> **What to do**
Copy the following items line for line, without changing anything.

> **Input material**
::::::::

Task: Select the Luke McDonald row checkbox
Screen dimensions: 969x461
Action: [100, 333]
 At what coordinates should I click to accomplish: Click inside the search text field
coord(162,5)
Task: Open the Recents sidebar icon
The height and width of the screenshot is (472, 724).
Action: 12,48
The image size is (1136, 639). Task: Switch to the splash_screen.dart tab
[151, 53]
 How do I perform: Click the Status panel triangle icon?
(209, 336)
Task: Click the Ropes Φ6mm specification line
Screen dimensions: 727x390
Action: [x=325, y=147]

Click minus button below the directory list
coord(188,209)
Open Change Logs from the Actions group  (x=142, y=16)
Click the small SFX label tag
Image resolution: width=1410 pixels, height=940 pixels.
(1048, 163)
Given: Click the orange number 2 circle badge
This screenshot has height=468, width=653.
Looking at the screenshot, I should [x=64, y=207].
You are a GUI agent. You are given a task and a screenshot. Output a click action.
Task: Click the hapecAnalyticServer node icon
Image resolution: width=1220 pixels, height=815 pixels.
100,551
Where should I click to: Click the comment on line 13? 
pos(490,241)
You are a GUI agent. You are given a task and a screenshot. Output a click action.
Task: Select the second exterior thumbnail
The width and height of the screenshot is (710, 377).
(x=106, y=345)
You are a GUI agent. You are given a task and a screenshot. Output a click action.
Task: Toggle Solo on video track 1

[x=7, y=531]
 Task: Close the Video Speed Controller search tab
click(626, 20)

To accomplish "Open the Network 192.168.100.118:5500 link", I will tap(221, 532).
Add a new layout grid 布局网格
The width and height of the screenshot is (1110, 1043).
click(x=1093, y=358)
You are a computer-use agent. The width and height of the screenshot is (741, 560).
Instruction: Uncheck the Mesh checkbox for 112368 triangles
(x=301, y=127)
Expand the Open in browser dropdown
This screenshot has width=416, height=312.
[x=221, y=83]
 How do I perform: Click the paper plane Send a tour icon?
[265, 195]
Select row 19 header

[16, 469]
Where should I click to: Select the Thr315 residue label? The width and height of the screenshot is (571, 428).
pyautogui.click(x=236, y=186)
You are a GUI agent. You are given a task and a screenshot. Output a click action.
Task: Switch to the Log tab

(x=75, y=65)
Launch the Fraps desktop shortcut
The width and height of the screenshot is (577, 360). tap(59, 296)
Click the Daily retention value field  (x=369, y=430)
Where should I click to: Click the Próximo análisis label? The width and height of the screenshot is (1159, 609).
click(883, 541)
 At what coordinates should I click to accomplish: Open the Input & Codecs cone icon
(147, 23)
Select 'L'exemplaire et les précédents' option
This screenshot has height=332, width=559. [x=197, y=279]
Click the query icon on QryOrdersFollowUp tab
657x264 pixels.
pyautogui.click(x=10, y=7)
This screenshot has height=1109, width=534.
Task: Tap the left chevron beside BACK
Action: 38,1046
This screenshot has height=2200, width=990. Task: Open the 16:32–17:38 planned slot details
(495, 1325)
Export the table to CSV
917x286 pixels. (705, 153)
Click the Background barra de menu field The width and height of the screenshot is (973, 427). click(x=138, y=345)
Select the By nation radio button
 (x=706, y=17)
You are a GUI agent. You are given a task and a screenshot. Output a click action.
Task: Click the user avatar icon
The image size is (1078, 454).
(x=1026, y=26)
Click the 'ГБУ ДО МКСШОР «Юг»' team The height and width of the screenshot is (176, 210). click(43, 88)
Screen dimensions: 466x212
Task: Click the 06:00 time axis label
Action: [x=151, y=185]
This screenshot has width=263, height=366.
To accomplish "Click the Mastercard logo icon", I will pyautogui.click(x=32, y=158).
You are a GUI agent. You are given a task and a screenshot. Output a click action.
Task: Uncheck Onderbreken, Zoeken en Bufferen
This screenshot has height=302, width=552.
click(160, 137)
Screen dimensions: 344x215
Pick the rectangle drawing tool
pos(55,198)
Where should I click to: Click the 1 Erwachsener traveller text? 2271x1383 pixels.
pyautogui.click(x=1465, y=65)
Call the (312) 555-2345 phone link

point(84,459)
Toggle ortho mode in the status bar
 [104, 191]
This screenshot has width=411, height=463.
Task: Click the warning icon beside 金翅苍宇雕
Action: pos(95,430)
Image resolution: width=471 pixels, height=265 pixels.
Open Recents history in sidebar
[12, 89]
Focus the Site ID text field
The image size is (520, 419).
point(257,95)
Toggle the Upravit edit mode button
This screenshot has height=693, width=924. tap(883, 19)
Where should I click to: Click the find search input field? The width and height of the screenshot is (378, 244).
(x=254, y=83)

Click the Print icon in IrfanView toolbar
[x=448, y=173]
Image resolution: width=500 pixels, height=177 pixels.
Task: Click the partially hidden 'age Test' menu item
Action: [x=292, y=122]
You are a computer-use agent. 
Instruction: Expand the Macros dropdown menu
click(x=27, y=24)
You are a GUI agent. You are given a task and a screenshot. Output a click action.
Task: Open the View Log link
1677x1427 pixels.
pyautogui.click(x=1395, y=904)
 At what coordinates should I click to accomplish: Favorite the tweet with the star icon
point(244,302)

::::::::

> **Result for this exercise**
Task: Select the Luke McDonald row checkbox
Screen dimensions: 969x461
Action: [100, 333]
 At what coordinates should I click to accomplish: Click inside the search text field
coord(162,5)
Task: Open the Recents sidebar icon
The height and width of the screenshot is (472, 724).
Action: 12,48
The image size is (1136, 639). Task: Switch to the splash_screen.dart tab
[151, 53]
 How do I perform: Click the Status panel triangle icon?
(209, 336)
Task: Click the Ropes Φ6mm specification line
Screen dimensions: 727x390
Action: [x=325, y=147]

Click minus button below the directory list
coord(188,209)
Open Change Logs from the Actions group  (x=142, y=16)
Click the small SFX label tag
Image resolution: width=1410 pixels, height=940 pixels.
(1048, 163)
Given: Click the orange number 2 circle badge
This screenshot has height=468, width=653.
Looking at the screenshot, I should [x=64, y=207].
You are a GUI agent. You are given a task and a screenshot. Output a click action.
Task: Click the hapecAnalyticServer node icon
Image resolution: width=1220 pixels, height=815 pixels.
100,551
Where should I click to: Click the comment on line 13? 
pos(490,241)
You are a GUI agent. You are given a task and a screenshot. Output a click action.
Task: Select the second exterior thumbnail
The width and height of the screenshot is (710, 377).
(x=106, y=345)
You are a GUI agent. You are given a task and a screenshot. Output a click action.
Task: Toggle Solo on video track 1

[x=7, y=531]
 Task: Close the Video Speed Controller search tab
click(626, 20)

To accomplish "Open the Network 192.168.100.118:5500 link", I will tap(221, 532).
Add a new layout grid 布局网格
The width and height of the screenshot is (1110, 1043).
click(x=1093, y=358)
You are a computer-use agent. The width and height of the screenshot is (741, 560).
Instruction: Uncheck the Mesh checkbox for 112368 triangles
(x=301, y=127)
Expand the Open in browser dropdown
This screenshot has width=416, height=312.
[x=221, y=83]
 How do I perform: Click the paper plane Send a tour icon?
[265, 195]
Select row 19 header

[16, 469]
Where should I click to: Select the Thr315 residue label? The width and height of the screenshot is (571, 428).
pyautogui.click(x=236, y=186)
You are a GUI agent. You are given a task and a screenshot. Output a click action.
Task: Switch to the Log tab

(x=75, y=65)
Launch the Fraps desktop shortcut
The width and height of the screenshot is (577, 360). tap(59, 296)
Click the Daily retention value field  (x=369, y=430)
Where should I click to: Click the Próximo análisis label? The width and height of the screenshot is (1159, 609).
click(883, 541)
 At what coordinates should I click to accomplish: Open the Input & Codecs cone icon
(147, 23)
Select 'L'exemplaire et les précédents' option
This screenshot has height=332, width=559. [x=197, y=279]
Click the query icon on QryOrdersFollowUp tab
657x264 pixels.
pyautogui.click(x=10, y=7)
This screenshot has height=1109, width=534.
Task: Tap the left chevron beside BACK
Action: 38,1046
This screenshot has height=2200, width=990. Task: Open the 16:32–17:38 planned slot details
(495, 1325)
Export the table to CSV
917x286 pixels. (705, 153)
Click the Background barra de menu field The width and height of the screenshot is (973, 427). click(x=138, y=345)
Select the By nation radio button
 (x=706, y=17)
You are a GUI agent. You are given a task and a screenshot. Output a click action.
Task: Click the user avatar icon
The image size is (1078, 454).
(x=1026, y=26)
Click the 'ГБУ ДО МКСШОР «Юг»' team The height and width of the screenshot is (176, 210). click(43, 88)
Screen dimensions: 466x212
Task: Click the 06:00 time axis label
Action: [x=151, y=185]
This screenshot has width=263, height=366.
To accomplish "Click the Mastercard logo icon", I will pyautogui.click(x=32, y=158).
You are a GUI agent. You are given a task and a screenshot. Output a click action.
Task: Uncheck Onderbreken, Zoeken en Bufferen
This screenshot has height=302, width=552.
click(160, 137)
Screen dimensions: 344x215
Pick the rectangle drawing tool
pos(55,198)
Where should I click to: Click the 1 Erwachsener traveller text? 2271x1383 pixels.
pyautogui.click(x=1465, y=65)
Call the (312) 555-2345 phone link

point(84,459)
Toggle ortho mode in the status bar
 [104, 191]
This screenshot has width=411, height=463.
Task: Click the warning icon beside 金翅苍宇雕
Action: pos(95,430)
Image resolution: width=471 pixels, height=265 pixels.
Open Recents history in sidebar
[12, 89]
Focus the Site ID text field
The image size is (520, 419).
point(257,95)
Toggle the Upravit edit mode button
This screenshot has height=693, width=924. tap(883, 19)
Where should I click to: Click the find search input field? The width and height of the screenshot is (378, 244).
(x=254, y=83)

Click the Print icon in IrfanView toolbar
[x=448, y=173]
Image resolution: width=500 pixels, height=177 pixels.
Task: Click the partially hidden 'age Test' menu item
Action: [x=292, y=122]
You are a computer-use agent. 
Instruction: Expand the Macros dropdown menu
click(x=27, y=24)
You are a GUI agent. You are given a task and a screenshot. Output a click action.
Task: Open the View Log link
1677x1427 pixels.
pyautogui.click(x=1395, y=904)
 At what coordinates should I click to accomplish: Favorite the tweet with the star icon
point(244,302)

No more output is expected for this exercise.